A: The best indicator that a reed will play well in the high register is testing whether the reed will slur up from the middle register C3 to high C (C4) using the “short” High C fingering. The reed should slur up without hesitation or flatness in pitch on the short High C. This is the absolute minimum requirement for a high register reed. Play C3 with the register key held down. Lift the 2nd and 3rd fingers while increasing air speed. The note should pop up an octave.
Failure of this test is due to weakness in the arch of the blade (blade strength) and/or excessive length of the reed’s vibrating length (tip to first wire). Finding the balance of length/strength is the solution. This often requires rounding and tightening of the wires and shortening the blade length by clipping the tip. It may also require narrowing the reed shape at the tip.
You must blow faster air speed for the high notes to speak. See Tone Production. Avoid using excessive lower lip pressure if you are playing sharp on the high notes. A slight shift to upper blade pressure should begin with High G3.
The very best high note reeds will also slur to short High D4 and Eb4. These fingerings are found in the Quick Guide, Test 18.
Q: I’m always sharp on High G3, especially when I try to play High G softly. What can I do?
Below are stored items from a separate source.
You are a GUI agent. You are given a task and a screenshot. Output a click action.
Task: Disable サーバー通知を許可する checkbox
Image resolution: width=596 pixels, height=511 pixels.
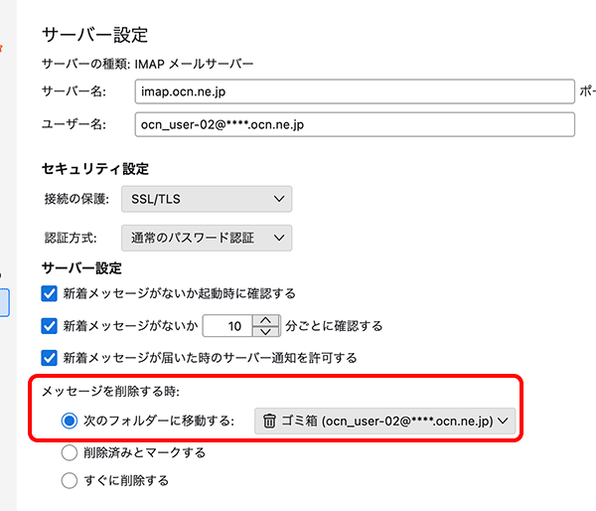[50, 357]
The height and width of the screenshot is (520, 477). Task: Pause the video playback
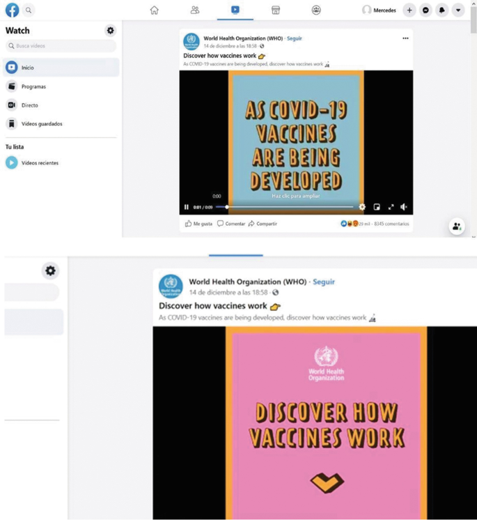click(x=187, y=207)
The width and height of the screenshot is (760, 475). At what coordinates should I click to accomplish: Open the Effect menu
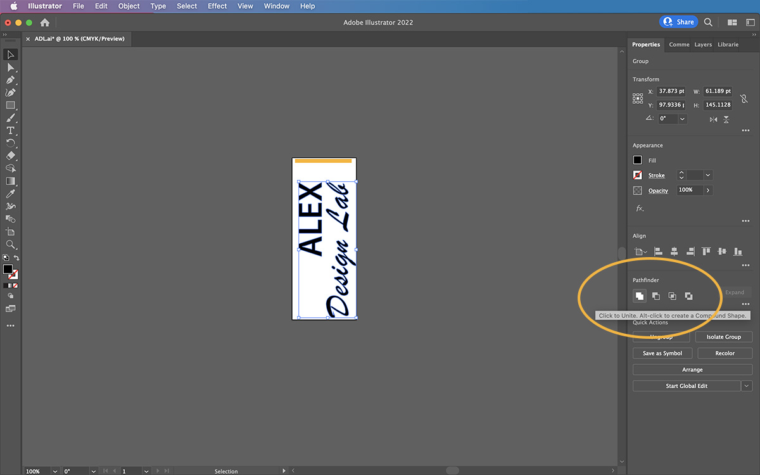pos(217,6)
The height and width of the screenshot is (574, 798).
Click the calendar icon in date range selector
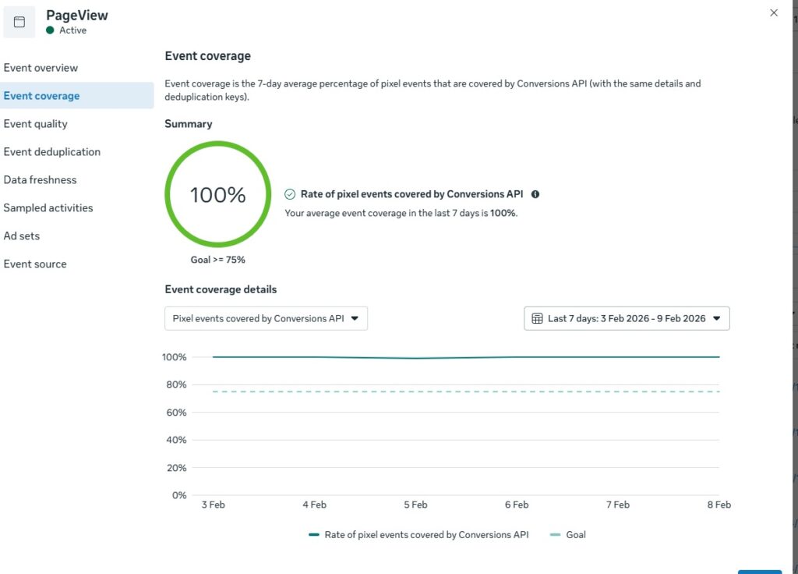[537, 318]
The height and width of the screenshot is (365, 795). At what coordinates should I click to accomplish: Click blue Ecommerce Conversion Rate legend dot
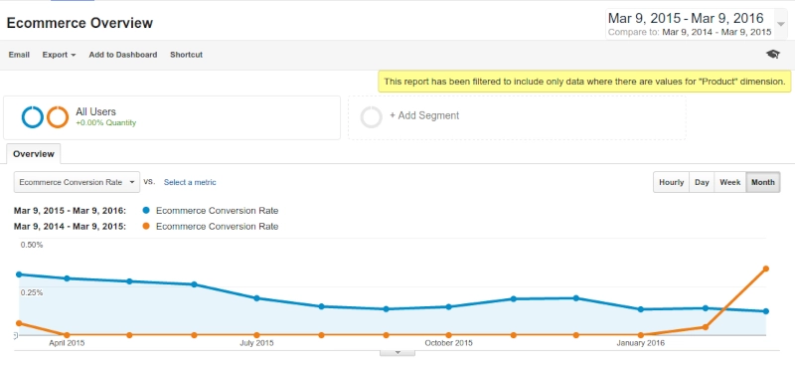point(146,211)
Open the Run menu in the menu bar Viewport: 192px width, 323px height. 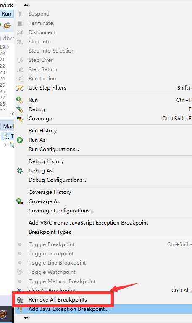click(x=6, y=14)
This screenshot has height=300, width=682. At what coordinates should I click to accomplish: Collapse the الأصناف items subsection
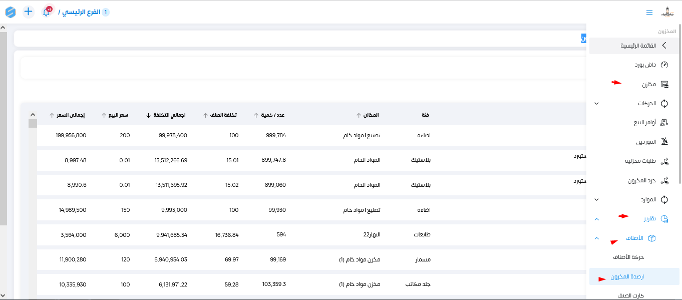(x=596, y=238)
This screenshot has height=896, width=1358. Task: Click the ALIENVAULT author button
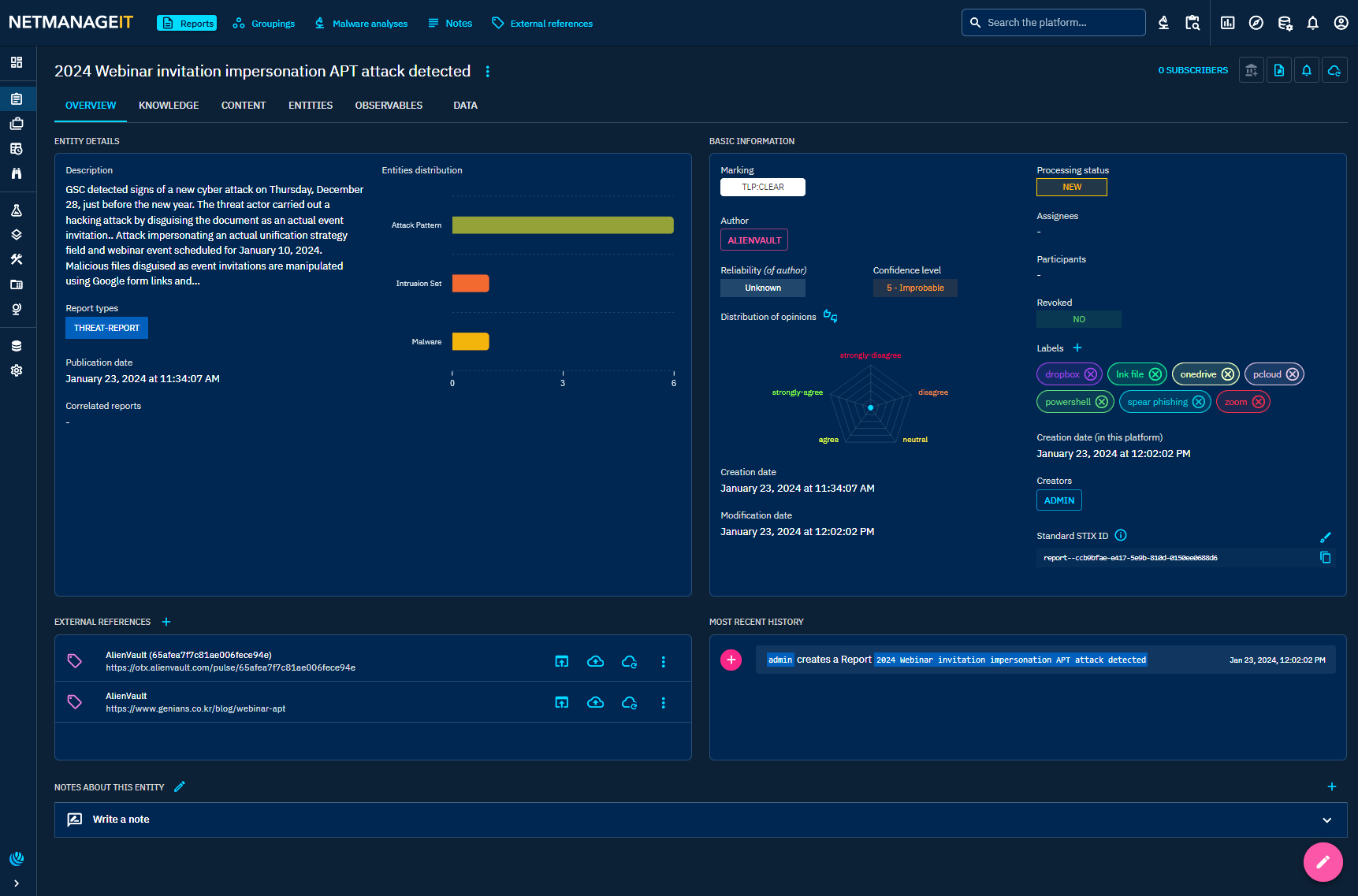(754, 240)
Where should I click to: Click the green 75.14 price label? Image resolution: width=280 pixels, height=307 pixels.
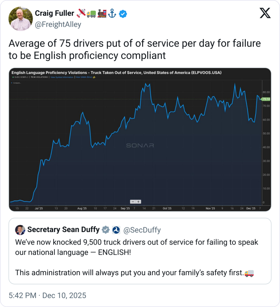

A: Some bassoonists find it necessary to reduce the size of the High G vent by inserting a small straw or tube into the vent operated by the ring key (2nd finger R.H.). While some find this helpful, the downside is when High Ab3 and A3 are fingered using the F key instead of the standard G key, the pitch of these notes is too flat and stuffy to stand alone without a modifier key such as the Bb or F# key. Some bassoons have an additional ring key on the first finger R.H. that opens an additional vent which allows the F key fingering to stand alone without the addition of extra keys. With this additional ring key, the tuning of the G vent can be modified.
Since most bassoons don’t have the extra vent, the tuning of the reed for High G is critical. It is a fussy note and without adequate tuning it will negatively affect all the notes above it. If you’ve ever played Bolero the repeated soft High G’s can be problematic in keeping the pitch down. In the case of G tuning, it is typical to go back and forth between the rail and channel tuning zones until the harmonic G is stable and in tune.
For many bassoonists, the embouchure is the issue approaching the upper register by biting upward on the lower blade. This approach tends to produce sharpness on G and every note above it. An embouchure shift is recommended to place pressure on the upper blade keeping the lower lip in the same position as much as possible for the middle register.
Q: Sometimes I’m flat on the notes above High G3. What am I doing wrong?
A: The most important factors pertain to tone production changes. The three most important are increased air speed, change of vowel shape inside the mouth to a more closed “eek” and more upward/inward breath support. It is not necessary to bite to get the upper register to respond but the embouchure should be more firm and move in toward the wire. With a properly tuned reed, it is possible to play the whole range of the bassoon with the reed in the corner of the mouth.
A simple exercise is to sing the note you are about to play in a falsetto voice and immediately play the note on the bassoon maintaining the same vowel shape and muscle support (“eek”). See Tone Production.